CC: I remember in 1990 sitting in a room in an old, run-down colonial hotel in the Usambara Mountains of Tanzania with a knee infected from a motorcycle crash, so I couldn't walk for a couple of weeks. I had a manual typewriter and was going in circles, trying to start my first novel, about an American in Tanzania. That's all I knew and I wasn't getting anywhere. Then it came to me --- he would be a Peace Corps volunteer and he would try to save an African girl from genital mutilation. If Eve was born from a rib, Zanifa was born from her clitoris. I just started inventing around that premise.
With CAGE'S BEND, I knew I wanted to trace the course of a character suffering from manic depression, from its onset until the character learns how to control it in early middle age. I knew where to begin and where it would end, A and Z, but I didn't know what would happen in between. It was two of my readers --- my publisher and a friend --- who suggested after the first half of the first draft that I spend equal time with the more "normal" brother. My wife, Saskia Spender, my hilarious, sharp friend Scott Noland, and my publisher, Jamie Raab, all gave me great advice on CAGE'S BEND.
Q: Did you have an easy time getting published? What advice would you give to aspiring authors about discipline, finances, or getting published?
CC: I started off as a freelance magazine journalist, got my first assignment from Rolling Stone when I was just out of college --- because I knew someone who knew the owner and he liked a piece that I wrote. I wrote for Esquire, Outside, Life, Sports Illustrated. I lived in New York and traveled in literary circles. I dated a wonderful woman, a respected book editor. The great, late George Plimpton became a friend and mentor. So did Bret Easton Ellis, who spent dozens of hours with my first novel, as he has for many aspiring novelists. With their comments, I rewrote my first novel five or six times. When the book was presentable, it was easy for me to get to an illustrious agent. That said, it was never easy to get by. I was often broke between magazine assignments, worked painting apartments, even cleaning apartments, and as a bicycle messenger.

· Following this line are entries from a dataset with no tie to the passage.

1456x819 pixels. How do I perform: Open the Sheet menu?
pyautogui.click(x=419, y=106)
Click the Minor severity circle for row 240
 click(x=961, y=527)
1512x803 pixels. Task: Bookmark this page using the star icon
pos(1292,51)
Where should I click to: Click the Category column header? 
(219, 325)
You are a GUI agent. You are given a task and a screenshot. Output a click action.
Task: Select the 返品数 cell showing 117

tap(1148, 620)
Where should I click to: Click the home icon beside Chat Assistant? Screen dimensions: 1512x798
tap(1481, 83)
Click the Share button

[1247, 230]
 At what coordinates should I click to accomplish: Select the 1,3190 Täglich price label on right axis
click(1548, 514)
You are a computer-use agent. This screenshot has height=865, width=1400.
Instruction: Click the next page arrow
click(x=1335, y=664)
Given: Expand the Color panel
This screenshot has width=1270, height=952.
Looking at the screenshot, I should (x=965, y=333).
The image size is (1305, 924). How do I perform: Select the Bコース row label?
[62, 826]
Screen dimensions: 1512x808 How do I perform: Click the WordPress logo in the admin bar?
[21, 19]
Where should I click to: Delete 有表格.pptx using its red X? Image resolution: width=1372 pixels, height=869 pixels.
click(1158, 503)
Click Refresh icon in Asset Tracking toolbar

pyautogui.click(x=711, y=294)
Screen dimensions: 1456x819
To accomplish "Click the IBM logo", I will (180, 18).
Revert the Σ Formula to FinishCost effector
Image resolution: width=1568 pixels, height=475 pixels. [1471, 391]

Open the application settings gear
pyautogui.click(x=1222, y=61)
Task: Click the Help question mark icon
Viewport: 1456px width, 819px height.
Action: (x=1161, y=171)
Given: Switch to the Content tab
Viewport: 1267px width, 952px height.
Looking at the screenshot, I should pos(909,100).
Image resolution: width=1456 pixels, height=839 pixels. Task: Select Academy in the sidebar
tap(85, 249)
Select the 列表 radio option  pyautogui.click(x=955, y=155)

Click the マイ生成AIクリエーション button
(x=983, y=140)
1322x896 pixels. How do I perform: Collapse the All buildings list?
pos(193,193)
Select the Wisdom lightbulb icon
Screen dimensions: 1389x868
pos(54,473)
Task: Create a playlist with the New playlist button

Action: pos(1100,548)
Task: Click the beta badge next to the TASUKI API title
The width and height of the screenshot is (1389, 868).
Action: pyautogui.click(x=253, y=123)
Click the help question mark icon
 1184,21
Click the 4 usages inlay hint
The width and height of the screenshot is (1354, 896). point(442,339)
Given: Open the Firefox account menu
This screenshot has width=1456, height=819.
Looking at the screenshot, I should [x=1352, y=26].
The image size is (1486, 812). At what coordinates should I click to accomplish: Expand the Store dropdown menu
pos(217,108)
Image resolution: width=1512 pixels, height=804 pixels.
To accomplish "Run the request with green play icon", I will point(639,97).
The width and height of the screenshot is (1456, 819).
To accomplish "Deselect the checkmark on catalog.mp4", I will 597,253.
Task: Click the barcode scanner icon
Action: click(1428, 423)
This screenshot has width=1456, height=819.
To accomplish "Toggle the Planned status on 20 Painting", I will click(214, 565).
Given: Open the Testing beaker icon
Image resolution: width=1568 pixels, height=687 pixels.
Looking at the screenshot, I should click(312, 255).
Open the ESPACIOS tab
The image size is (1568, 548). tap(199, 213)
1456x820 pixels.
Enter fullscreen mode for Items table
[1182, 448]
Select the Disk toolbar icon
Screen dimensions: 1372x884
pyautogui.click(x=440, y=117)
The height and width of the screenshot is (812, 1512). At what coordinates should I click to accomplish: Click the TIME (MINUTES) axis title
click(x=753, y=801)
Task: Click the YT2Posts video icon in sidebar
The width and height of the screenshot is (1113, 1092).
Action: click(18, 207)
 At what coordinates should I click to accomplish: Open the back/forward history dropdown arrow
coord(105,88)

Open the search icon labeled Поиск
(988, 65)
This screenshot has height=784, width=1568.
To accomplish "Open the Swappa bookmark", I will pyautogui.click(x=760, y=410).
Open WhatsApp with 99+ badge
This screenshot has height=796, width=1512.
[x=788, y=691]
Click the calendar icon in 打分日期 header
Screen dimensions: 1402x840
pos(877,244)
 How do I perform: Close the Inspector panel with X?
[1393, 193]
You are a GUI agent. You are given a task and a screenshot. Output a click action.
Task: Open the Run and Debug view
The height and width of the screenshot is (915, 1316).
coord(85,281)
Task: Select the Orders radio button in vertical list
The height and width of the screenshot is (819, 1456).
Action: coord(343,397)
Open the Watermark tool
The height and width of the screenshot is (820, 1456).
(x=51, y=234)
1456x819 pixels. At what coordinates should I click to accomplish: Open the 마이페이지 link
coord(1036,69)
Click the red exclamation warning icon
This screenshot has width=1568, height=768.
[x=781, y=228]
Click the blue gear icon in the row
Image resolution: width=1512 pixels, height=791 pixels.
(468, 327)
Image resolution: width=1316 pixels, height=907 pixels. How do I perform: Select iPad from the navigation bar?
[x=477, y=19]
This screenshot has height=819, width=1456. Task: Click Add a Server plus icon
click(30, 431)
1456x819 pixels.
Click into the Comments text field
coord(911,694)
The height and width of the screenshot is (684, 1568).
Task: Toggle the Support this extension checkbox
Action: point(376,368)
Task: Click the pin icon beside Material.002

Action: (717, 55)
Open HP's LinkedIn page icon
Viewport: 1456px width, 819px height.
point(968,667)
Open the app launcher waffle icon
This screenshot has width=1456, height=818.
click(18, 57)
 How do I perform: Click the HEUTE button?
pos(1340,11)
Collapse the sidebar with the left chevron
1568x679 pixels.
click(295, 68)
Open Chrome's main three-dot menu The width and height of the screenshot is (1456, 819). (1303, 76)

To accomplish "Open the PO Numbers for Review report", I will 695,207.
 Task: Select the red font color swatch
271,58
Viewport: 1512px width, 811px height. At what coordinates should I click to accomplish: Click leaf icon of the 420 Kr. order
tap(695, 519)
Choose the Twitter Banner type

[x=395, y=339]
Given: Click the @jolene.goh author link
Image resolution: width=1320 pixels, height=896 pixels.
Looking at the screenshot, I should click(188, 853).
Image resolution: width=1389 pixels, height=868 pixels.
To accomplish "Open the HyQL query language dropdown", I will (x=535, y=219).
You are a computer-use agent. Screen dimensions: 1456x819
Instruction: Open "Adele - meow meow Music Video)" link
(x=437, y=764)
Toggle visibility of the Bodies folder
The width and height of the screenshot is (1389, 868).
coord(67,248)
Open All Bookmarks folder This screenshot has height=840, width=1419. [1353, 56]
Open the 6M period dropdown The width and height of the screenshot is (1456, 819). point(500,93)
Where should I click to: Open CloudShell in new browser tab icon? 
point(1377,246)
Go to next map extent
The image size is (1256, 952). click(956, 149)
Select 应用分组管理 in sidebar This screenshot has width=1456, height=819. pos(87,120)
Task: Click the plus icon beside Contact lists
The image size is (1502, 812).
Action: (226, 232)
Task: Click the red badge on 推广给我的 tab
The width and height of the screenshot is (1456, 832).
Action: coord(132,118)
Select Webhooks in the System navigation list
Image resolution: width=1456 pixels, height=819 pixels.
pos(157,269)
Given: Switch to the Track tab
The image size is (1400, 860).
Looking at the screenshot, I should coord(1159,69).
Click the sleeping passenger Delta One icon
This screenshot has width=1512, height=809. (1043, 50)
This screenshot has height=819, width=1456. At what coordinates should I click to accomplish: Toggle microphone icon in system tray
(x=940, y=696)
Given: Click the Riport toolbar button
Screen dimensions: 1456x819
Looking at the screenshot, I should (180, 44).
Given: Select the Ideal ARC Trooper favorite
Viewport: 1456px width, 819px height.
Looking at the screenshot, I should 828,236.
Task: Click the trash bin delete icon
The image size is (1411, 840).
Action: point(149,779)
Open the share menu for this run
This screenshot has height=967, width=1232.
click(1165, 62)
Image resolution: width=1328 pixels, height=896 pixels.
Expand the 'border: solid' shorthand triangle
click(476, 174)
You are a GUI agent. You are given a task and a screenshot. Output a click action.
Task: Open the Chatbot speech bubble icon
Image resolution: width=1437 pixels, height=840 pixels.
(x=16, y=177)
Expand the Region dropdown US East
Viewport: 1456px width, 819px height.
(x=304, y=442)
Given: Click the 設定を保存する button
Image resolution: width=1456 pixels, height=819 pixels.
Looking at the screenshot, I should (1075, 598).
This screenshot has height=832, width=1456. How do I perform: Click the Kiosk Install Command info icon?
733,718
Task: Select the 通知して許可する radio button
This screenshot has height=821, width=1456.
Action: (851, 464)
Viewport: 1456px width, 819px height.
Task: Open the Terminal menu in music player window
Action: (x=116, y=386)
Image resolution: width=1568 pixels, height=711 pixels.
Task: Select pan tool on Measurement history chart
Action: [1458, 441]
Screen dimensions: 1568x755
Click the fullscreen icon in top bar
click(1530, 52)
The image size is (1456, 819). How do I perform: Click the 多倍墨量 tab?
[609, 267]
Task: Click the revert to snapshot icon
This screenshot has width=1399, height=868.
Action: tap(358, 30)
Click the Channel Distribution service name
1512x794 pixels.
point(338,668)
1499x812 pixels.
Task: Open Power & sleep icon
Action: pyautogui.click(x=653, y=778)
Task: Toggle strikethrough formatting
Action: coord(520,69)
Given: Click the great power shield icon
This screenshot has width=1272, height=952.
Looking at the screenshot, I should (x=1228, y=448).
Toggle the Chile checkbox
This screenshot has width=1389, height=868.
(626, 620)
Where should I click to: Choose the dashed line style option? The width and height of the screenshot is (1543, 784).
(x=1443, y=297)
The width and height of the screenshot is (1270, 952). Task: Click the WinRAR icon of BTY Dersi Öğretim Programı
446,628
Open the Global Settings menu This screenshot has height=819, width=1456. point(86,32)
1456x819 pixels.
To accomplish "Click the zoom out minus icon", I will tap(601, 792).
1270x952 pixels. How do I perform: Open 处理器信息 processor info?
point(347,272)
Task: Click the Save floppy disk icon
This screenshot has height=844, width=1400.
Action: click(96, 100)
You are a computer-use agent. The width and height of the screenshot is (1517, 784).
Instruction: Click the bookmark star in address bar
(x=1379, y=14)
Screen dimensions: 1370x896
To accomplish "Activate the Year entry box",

My advice is to set aside work hours every day. There's nothing more important than daily routine. Also, it's not the writing but the rewriting. Revise, revise, revise. Don't let rejection stop you cold. For those who don't live in New York and travel in literary circles, I suggest saving up your pennies and going to a writer's conference where writers and agents and editors will at least take a glimpse at your work. To get published you've got to get your work in front of an agent or an editor.